2007-08-23 10:10:19 | 日記・エッセイ・コラム

 第89回夏の高校野球決勝戦。今年の大会で初めて、試合開始からゲームを観た。が、広陵高校の毎回の猛攻を凌いでいた佐賀北が、7回表に2点の追加点を許したとき、勝負あったと判断し、テレビを消しラジオに切り替えた。

 高校野球を観戦するとき、私は、自分とのつながりで応援チームを決めている。北陸代表の3校は、初戦で早々と姿を消したが、福井商業の相手が佐賀北だった。次に、妻の出身地の前橋商業を応援したが、佐賀北に破れた。

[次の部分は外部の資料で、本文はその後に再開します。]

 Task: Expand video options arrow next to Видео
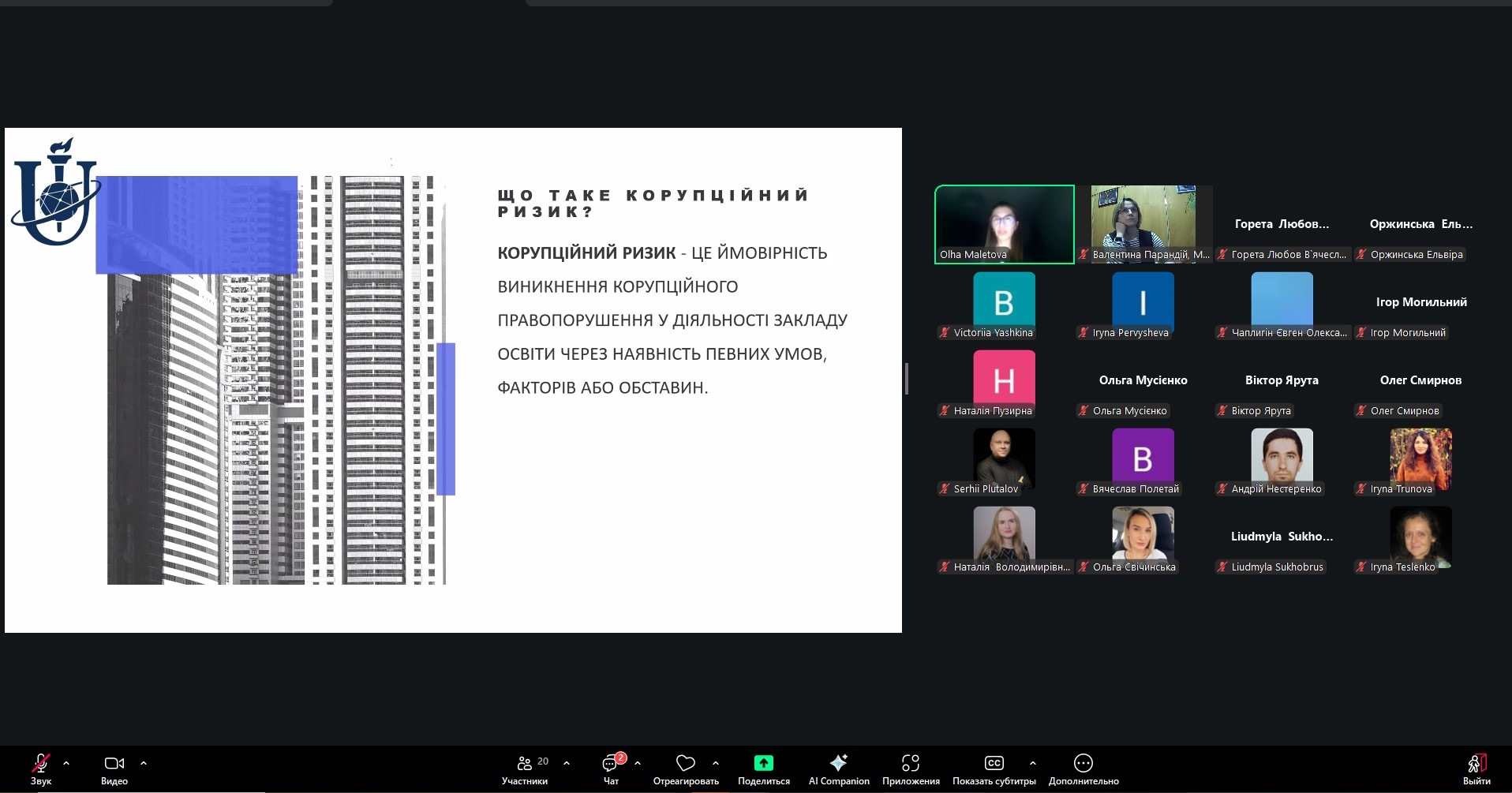(144, 763)
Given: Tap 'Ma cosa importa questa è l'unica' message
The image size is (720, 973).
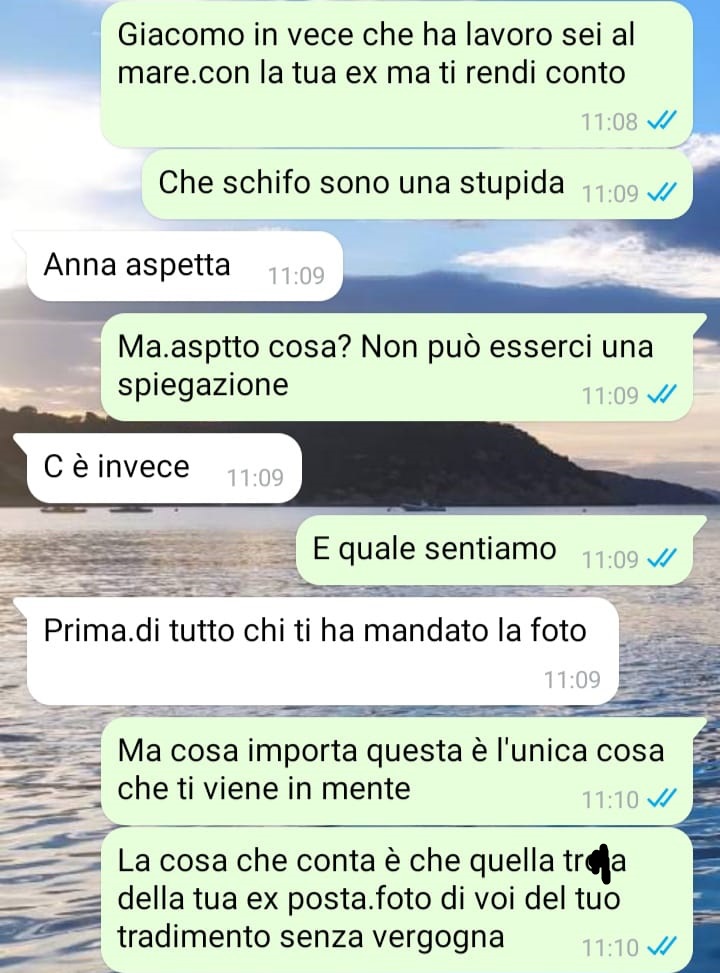Looking at the screenshot, I should click(397, 771).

 お盆休みに帰省した長女の夫君は、元高校球児で、夫婦揃って帝京びいき。その帝京も佐賀北の”がばい旋風”に吹き飛ばされた。そうなると、決勝戦では広陵に仇をうって欲しいところだが、天邪鬼の私は、名門で前評判の高い広陵よりも、にっくき筈の無名の佐賀北を応援した。

 8回裏の攻撃が始まるとき、なぜか、テレビのスイッチに手が伸びた。先頭打者の久保投手がチーム2本目のヒットを放った。必死に走る彼の形相に鬼気を感じたが、球場はまだ静かだった。次打者が続くと、にわかに三塁側応援席が活気づいた。

 一死満塁で、きわどい判定の押出し四球で1点を返したとき、勝利の女神は完全に佐賀北にひいきをした。それまで微妙な判定にも笑顔を絶やさなかった野村投手が、「えっ!まさか?」の表情を見せた時、劇的な逆転ドラマの幕が開いた。副島選手の満塁ホームランは、”添(副)え物”のように思えた。熱狂するスタンドの光景を見ながら、私の心は遠くで”因縁”めいた雷鳴を感じ取っていた。